AIM OF THE TASK:
Repeat the listing below word for word, leaving the pictures out of your answer.

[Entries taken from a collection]
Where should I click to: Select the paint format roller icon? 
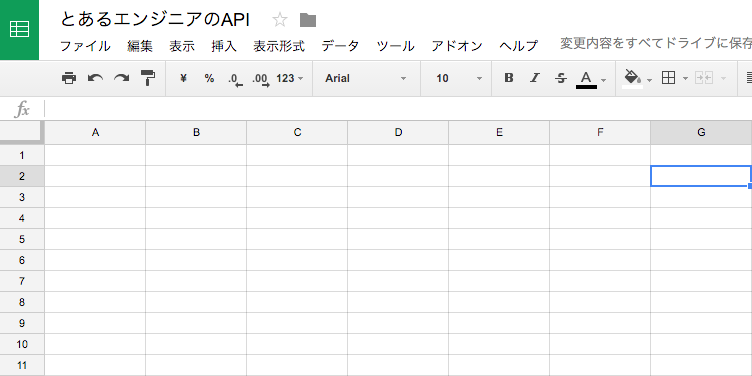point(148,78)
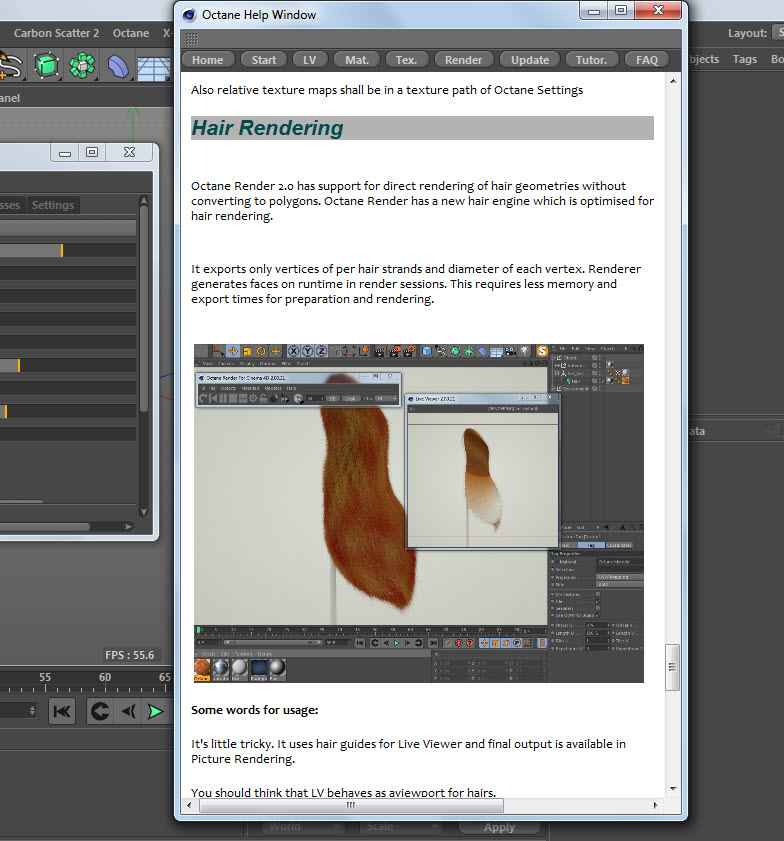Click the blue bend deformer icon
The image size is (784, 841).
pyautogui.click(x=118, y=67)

EXERCISE SOLUTION:
Where should I click to: Select the paint format roller icon? 
point(148,78)
Click the blue bend deformer icon
The image size is (784, 841).
pyautogui.click(x=118, y=67)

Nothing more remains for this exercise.